[E-voting] Appeals to the Information Commisioner - progress and obstacles

Joe McCarthy joe.mccarthy at arkaon.com
Sun Oct 29 22:23:50 GMT 2006

I have seven appeals running with the Information Commissioner since 
2003 and I received the first decision from her on 10th October.  She 
found in my favour on all 7 records relating to release of tally data.  
I will post this information on fiasco.ie when I receive it.

But I also received the attached letter from her.  Two similar letters 
re case 040103 and case 031018 also arrived.
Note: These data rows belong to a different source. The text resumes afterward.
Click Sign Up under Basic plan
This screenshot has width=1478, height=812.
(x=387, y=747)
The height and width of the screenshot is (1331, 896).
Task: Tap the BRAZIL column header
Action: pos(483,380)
Her Investigator is now suggesting that Section 23 of the FoI Act will 
be applied to prevent me getting various records because "access could 
reasonably be expected to facilitate the commission of an offence".  The 
offence in question is to "wilfully and without authority interfere with 
any voting system equipment".

Her view is based on the recent hack of the Nedap machine in Holland.


    * The hack did not happen in Ireland. 
    * The hack was done on machines owned by the Dutch group who did the
    * The hack infringed no law in Ireland.
    * In my opinion, no offence was committed in Holland.
    * An offence can only happen if the interference is to "voting
      system equipment" as defined in the 2004 Act.

So the question is - could the information I'm seeking make it easier to 
commit an offence in Ireland?

Bear in mind that the role of the OIC is to supervise the application of 
the law and not to have any opinion on the merits of electronic voting 
per se.

Your comments and ideas would be welcome.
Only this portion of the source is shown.